[BEGIN MATERIAL PROVIDED]

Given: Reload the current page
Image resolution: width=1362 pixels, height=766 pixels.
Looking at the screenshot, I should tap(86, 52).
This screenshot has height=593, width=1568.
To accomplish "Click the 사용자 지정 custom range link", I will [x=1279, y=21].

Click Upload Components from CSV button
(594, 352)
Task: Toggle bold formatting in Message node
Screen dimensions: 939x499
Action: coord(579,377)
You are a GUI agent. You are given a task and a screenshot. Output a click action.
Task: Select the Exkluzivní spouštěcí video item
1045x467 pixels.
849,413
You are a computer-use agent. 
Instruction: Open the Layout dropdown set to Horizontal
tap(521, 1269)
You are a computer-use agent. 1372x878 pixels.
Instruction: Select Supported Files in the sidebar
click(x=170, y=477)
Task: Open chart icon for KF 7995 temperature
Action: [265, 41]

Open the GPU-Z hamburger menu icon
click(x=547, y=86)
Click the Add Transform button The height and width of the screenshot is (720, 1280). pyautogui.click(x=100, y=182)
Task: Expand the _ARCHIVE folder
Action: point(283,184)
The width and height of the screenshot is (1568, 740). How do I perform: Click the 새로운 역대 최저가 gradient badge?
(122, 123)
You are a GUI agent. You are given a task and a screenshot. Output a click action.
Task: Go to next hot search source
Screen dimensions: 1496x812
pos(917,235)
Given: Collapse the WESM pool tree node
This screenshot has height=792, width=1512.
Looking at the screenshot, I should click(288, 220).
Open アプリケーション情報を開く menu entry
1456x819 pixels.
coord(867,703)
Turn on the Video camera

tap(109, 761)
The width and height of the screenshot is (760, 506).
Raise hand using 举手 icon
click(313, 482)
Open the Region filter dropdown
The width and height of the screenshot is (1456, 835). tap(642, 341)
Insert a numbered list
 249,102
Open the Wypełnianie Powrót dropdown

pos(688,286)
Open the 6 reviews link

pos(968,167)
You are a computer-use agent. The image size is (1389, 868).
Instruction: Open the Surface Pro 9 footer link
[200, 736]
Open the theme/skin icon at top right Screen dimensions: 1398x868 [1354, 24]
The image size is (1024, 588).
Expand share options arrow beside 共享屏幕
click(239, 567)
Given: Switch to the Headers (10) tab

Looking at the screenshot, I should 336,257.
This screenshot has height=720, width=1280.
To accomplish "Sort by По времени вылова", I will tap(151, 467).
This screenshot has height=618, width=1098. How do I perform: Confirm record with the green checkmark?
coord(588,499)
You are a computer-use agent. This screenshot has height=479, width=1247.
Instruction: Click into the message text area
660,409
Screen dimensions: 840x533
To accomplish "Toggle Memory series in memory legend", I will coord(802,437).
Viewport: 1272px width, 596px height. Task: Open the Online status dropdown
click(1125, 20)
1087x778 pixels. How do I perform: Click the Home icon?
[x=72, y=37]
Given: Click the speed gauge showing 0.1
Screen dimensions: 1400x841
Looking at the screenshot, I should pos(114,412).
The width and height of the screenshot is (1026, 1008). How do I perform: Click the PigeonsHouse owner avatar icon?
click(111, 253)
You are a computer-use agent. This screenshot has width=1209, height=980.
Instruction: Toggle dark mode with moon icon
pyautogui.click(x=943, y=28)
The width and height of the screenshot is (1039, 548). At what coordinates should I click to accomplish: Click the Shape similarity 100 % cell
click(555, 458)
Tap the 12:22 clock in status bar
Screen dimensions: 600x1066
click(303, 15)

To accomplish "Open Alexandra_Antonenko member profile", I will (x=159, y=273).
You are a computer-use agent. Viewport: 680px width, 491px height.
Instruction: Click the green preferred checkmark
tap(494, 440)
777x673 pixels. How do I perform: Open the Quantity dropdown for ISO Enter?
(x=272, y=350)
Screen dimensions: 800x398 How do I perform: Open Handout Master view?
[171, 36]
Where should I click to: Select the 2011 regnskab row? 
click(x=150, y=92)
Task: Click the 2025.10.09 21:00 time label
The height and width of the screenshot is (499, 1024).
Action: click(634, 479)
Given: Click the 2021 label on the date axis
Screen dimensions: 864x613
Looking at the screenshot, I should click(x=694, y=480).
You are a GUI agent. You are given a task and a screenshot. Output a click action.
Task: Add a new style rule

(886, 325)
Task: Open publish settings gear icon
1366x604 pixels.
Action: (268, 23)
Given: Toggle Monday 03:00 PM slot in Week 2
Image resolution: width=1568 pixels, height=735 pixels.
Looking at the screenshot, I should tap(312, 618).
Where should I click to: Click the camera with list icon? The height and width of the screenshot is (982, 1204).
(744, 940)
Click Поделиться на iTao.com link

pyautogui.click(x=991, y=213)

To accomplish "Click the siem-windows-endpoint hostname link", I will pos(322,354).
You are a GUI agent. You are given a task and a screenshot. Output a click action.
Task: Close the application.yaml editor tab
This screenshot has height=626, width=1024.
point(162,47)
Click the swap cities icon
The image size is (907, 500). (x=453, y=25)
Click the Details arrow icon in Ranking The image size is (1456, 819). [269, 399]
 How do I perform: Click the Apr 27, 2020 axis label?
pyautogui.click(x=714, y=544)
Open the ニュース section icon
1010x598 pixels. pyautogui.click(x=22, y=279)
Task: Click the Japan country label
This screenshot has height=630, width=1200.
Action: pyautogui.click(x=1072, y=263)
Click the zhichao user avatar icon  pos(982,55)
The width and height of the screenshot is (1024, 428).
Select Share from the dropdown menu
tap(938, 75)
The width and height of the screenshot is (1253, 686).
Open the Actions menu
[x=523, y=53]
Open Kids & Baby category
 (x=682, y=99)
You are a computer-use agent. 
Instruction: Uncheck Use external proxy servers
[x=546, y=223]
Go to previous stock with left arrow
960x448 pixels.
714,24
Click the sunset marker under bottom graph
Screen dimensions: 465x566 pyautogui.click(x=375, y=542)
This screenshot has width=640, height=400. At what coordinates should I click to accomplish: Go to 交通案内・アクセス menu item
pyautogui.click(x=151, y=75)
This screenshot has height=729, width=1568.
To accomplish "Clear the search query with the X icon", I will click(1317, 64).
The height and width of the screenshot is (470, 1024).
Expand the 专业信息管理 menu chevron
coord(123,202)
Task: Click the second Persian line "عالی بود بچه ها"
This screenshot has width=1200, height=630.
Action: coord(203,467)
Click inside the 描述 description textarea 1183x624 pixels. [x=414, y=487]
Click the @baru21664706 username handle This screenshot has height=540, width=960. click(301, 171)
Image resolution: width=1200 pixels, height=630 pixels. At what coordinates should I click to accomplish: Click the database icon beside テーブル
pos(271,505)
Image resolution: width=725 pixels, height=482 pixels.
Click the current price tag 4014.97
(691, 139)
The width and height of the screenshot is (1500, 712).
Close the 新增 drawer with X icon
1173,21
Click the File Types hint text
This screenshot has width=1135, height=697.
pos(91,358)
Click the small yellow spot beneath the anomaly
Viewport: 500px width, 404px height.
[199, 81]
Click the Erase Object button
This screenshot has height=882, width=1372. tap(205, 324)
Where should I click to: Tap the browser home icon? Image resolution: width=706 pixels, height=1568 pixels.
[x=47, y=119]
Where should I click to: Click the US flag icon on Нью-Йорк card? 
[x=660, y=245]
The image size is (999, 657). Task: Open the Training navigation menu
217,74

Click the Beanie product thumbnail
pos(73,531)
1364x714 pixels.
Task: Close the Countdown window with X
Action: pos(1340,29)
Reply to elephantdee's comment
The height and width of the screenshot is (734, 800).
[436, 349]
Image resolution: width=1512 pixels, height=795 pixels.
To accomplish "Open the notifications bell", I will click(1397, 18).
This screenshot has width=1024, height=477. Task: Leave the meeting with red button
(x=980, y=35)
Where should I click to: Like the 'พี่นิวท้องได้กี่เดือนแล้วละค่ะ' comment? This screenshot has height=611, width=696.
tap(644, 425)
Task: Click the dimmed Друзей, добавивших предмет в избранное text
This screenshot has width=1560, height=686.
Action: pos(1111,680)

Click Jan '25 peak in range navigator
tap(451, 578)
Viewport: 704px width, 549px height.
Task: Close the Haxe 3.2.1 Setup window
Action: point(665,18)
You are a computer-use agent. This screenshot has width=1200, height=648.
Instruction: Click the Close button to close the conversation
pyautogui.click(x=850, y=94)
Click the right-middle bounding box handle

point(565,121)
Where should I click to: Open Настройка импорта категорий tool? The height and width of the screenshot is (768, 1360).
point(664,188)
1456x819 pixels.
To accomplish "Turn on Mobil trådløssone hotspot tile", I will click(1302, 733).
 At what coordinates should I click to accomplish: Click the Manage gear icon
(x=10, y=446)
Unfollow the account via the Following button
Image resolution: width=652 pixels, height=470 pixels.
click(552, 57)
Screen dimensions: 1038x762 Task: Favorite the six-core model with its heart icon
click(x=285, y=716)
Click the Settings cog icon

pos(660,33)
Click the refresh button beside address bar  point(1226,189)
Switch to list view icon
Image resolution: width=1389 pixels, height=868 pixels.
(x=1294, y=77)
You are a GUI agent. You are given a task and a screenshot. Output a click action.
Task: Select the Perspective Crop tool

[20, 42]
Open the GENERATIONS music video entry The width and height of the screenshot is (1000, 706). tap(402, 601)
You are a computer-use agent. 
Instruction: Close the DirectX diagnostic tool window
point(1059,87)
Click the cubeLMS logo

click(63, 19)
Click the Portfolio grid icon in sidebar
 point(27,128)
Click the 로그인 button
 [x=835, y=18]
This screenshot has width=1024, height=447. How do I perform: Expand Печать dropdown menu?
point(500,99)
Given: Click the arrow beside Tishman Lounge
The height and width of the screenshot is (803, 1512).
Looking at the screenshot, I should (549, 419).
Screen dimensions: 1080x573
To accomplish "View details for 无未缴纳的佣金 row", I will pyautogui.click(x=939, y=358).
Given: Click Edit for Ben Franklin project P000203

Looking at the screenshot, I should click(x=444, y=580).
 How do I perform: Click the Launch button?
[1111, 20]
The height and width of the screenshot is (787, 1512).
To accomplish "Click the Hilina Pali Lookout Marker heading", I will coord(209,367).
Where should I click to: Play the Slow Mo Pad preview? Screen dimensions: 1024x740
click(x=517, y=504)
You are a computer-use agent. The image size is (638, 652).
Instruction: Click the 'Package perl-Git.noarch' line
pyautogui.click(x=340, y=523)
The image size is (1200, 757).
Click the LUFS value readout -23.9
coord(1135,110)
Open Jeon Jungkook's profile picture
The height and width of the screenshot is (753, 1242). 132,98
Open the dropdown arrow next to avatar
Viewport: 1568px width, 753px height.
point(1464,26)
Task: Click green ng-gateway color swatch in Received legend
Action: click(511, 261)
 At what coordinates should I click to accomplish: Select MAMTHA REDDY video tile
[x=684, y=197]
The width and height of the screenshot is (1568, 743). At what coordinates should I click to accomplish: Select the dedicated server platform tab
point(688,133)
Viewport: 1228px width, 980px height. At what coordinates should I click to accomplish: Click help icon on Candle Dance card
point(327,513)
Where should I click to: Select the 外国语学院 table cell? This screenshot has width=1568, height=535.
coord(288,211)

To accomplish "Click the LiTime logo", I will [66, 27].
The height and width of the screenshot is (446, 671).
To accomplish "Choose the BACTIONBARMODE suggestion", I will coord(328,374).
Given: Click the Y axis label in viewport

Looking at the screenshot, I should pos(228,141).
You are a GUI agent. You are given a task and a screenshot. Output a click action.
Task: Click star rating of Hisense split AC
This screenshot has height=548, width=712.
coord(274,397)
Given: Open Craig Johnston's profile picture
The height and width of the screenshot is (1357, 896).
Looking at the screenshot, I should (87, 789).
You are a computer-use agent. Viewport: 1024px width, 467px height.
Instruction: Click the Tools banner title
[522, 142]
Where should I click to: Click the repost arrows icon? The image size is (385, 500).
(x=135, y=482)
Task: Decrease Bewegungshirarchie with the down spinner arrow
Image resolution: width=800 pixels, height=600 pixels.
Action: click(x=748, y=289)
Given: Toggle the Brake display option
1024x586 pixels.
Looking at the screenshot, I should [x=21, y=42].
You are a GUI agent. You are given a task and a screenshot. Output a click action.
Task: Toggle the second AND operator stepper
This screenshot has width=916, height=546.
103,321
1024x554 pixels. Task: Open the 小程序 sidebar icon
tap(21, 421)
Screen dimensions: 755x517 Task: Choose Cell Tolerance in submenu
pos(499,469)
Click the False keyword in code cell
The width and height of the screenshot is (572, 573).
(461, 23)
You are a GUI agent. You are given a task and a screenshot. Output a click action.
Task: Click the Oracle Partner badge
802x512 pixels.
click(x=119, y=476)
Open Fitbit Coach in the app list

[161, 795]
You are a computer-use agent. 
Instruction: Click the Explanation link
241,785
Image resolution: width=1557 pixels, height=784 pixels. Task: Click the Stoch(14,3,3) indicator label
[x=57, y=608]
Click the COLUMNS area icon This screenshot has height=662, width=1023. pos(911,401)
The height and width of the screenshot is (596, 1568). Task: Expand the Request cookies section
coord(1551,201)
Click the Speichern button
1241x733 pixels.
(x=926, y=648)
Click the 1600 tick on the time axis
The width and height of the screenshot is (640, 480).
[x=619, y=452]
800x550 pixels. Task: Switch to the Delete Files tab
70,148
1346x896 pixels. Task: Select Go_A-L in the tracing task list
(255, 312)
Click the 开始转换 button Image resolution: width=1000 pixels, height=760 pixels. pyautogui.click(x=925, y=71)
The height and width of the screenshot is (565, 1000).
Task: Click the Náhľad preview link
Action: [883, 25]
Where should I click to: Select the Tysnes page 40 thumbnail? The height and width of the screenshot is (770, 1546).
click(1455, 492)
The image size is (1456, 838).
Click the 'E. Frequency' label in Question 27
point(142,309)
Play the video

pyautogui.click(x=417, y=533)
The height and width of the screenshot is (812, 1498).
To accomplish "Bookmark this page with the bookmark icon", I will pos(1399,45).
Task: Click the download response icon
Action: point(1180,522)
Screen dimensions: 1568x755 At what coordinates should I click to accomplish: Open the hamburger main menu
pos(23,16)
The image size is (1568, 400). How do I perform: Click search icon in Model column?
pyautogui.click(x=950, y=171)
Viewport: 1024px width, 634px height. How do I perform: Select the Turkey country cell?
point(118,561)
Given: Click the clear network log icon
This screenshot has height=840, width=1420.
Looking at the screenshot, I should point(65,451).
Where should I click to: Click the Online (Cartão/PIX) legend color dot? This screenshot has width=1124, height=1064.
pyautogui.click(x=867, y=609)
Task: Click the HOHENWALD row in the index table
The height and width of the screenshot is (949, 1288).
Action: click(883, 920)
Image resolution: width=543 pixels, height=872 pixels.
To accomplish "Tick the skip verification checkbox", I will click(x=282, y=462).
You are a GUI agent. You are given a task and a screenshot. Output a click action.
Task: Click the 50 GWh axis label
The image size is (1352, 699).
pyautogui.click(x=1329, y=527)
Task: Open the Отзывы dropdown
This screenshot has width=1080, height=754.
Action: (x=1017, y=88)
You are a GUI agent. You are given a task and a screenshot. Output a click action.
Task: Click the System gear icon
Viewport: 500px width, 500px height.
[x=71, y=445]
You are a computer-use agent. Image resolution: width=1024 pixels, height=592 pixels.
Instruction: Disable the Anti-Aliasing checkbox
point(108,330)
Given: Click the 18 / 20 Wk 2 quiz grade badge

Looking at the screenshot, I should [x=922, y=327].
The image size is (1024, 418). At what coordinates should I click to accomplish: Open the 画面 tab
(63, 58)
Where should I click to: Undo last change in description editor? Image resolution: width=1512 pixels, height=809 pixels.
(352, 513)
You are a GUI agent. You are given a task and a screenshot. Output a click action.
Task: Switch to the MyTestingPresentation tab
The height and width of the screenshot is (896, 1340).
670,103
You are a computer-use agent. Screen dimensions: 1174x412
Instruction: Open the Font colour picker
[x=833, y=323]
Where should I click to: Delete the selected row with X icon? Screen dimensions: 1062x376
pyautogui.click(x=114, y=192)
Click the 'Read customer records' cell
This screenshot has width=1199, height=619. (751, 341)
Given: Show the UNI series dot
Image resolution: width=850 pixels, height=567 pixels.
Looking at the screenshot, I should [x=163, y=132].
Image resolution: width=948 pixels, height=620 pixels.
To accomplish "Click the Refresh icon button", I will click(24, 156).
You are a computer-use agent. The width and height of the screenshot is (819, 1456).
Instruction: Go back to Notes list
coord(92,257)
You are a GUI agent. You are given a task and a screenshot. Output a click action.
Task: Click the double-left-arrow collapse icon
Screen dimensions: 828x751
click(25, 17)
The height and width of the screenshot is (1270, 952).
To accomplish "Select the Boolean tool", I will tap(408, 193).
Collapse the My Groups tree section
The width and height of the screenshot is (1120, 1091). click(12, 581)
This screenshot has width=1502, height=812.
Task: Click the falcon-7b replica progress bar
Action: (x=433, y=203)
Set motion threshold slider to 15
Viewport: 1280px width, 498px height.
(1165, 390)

[END MATERIAL PROVIDED]

:: TASK TO CARRY OUT ::
Starting with the line with "Where should I click to: Click the repost" and going on through the line with "Looking at the screenshot, I should [x=21, y=42].", give those lines again with "Toggle" replaced by "Switch" and nothing else changed.

:: ANSWER ::
Where should I click to: Click the repost arrows icon? The image size is (385, 500).
(x=135, y=482)
Task: Decrease Bewegungshirarchie with the down spinner arrow
Image resolution: width=800 pixels, height=600 pixels.
Action: click(x=748, y=289)
Given: Switch the Brake display option
1024x586 pixels.
Looking at the screenshot, I should [x=21, y=42].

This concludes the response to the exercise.